One week ago we were shocked to learn that no matter what the market was doing, whether it was going, down or sideways, Bank of America's "smart money" (institutional, private and hedge funds) client, simply refused to buy anything, and in fact had continued to sell stocks for a near-record 11 consecutive weeks.
The selling continued despite what we said, namely that "at this point it was about time for the selling to stock, if purely statistically, otherwise said "smart money" would be sending the clearest signal yet that the market rally from the February lows is nothing but a huge gift to sell into."
One week later we were convinced that finally the selling would end. It did not.
As BofA reported overnight when looking at the latest trading activity by its smart money clients, last week, during which the S&P 500 was up 1.6%, BofAML clients were net sellers of US stocks for the twelfth consecutive week, in the amount of $1.36bn. Sales were chiefly in large caps, though all three size segments saw outflows.

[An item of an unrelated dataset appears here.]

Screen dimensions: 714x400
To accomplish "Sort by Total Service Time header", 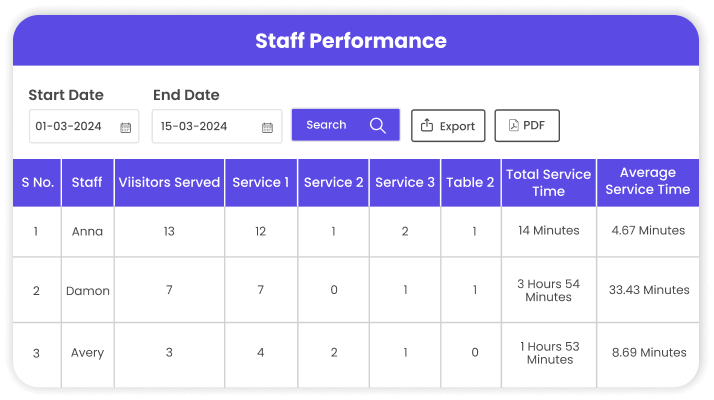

And while "the pace of selling slowed for the second week, but persistent sales suggest to us that clients continue to doubt the market rally."

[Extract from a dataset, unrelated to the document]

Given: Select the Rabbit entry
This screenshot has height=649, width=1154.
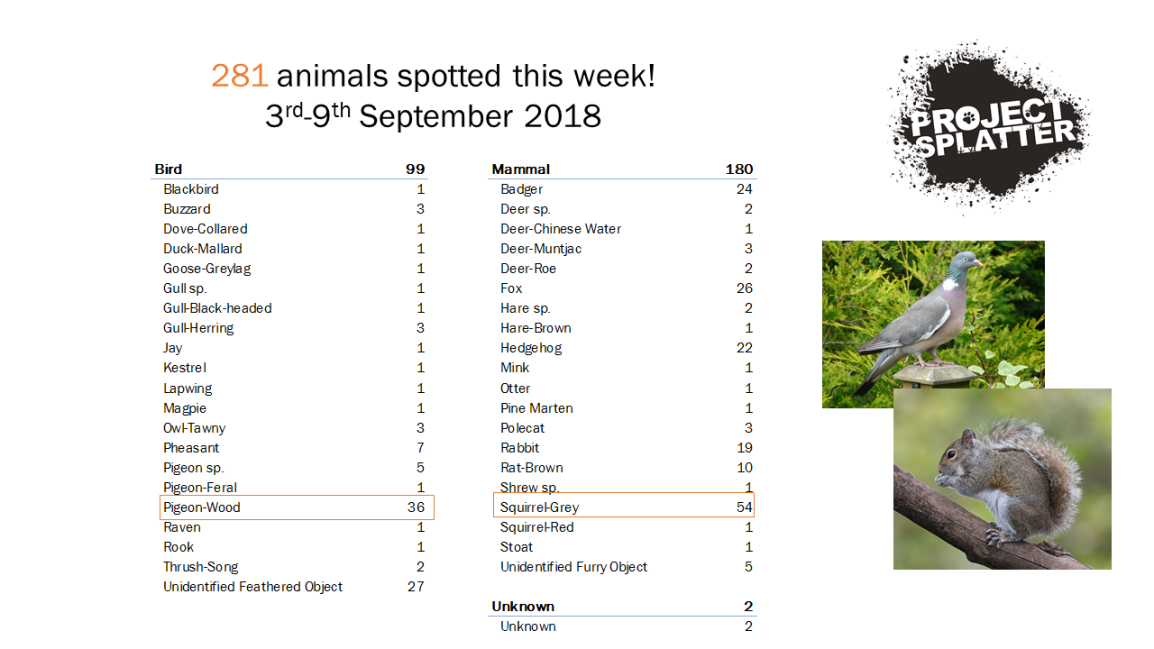Looking at the screenshot, I should tap(520, 448).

Institutional clients continued to lead the selling, while private clients have the longest selling streak (ten consecutive weeks).

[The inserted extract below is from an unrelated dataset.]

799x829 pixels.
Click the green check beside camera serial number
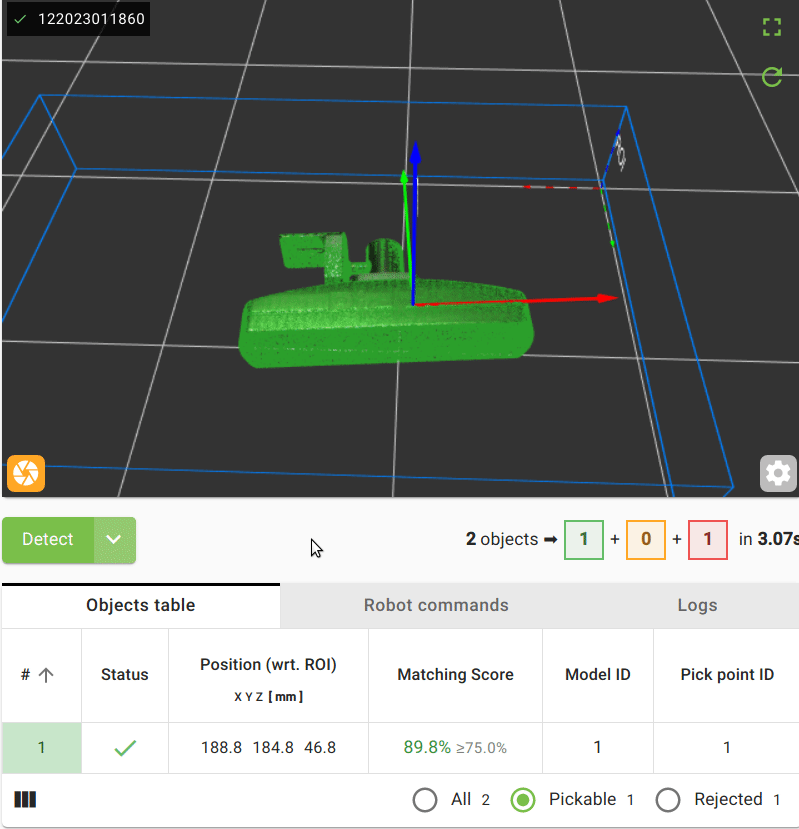coord(20,19)
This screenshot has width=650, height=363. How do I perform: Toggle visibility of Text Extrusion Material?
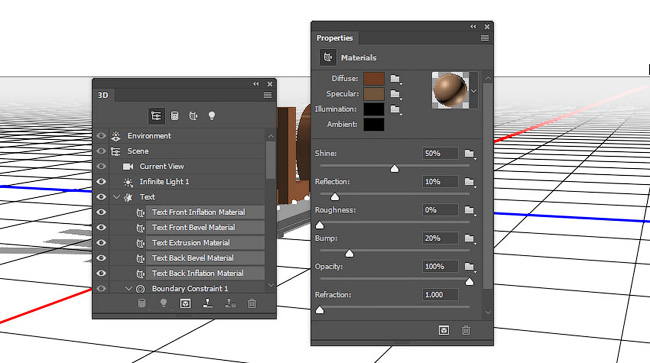click(101, 243)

At a more granular level, the one sector where net buying remains is ETFs. On the selling side, BofA gives the following color:
"Net selling: Tech since late Jan.; Staples since early Feb.; Industrials since mid-Feb.; Energy and Financials since late Feb; Telecom, Materials and Health Care since mid- March; Consumer Discretionary since late March, Utilities since early April."
As the chart below shows, on a 4 week average basis, the selling over the past month is matched with BofA's record recorded in early 2008.
There was, however, one change: while the other two groups refuse to give in, hedge funds finally threw in the towel, and after seven weeks of sales by all three client groups, hedge funds were net buyers last week for their first time in nine weeks. Then again, this follows record net sales of US stocks by hedge funds in 1Q.
Answering the now traditional question, if everyone is selling who is buying, the answer remains the same: "buybacks by our corporate clients decelerated last week, but are in-line with what we typically see in early April (a seasonally slow period for buybacks)." Incidentally, this is what Goldman also explained last week.
And since stock buybacks are really debt-funded repurchases, what the above means is that as long as the bond pipeline is open and companies can issue debt to fund more stock repurchases, there is nothing that will hinder or stop the flow of equity holdings from "smart money" investors back to the companies that issued the stocks in the first place in the world's slowest and longest-enduring marketwide LBO.